#### What you are asked to do
The answer is the data repeated in full, with no pictures included.

#### Entries supplied
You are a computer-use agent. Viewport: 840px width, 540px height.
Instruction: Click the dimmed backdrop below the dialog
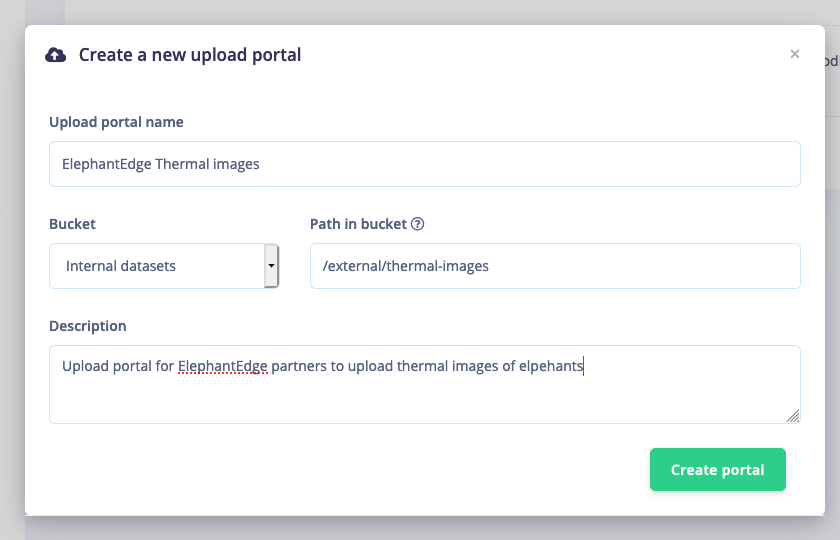(420, 528)
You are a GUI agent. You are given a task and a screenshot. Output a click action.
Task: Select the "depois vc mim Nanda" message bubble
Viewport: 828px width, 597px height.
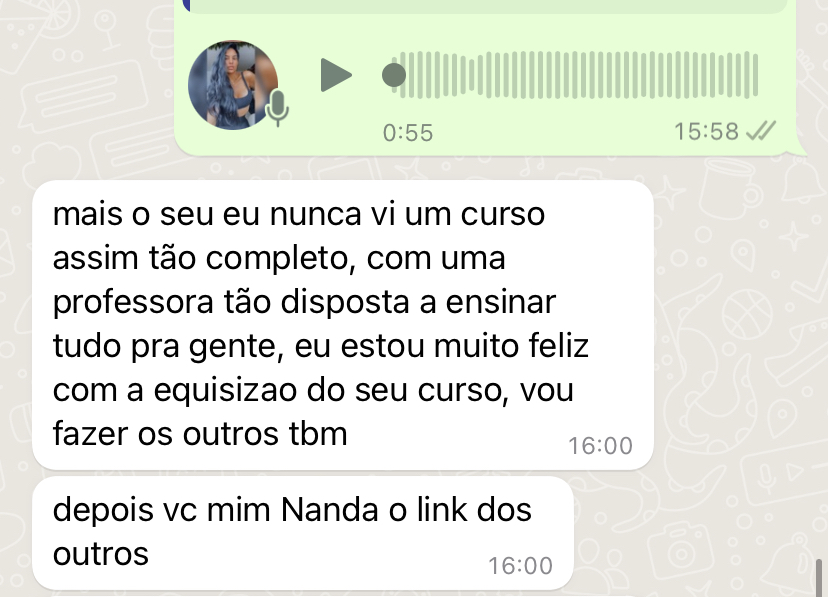coord(303,533)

#### Your solution
You are a computer-use agent. Viewport: 840px width, 540px height.
Instruction: Click the dimmed backdrop below the dialog
(420, 528)
You are a GUI agent. You are given a task and a screenshot. Output a click action.
Task: Select the "depois vc mim Nanda" message bubble
Viewport: 828px width, 597px height.
coord(303,533)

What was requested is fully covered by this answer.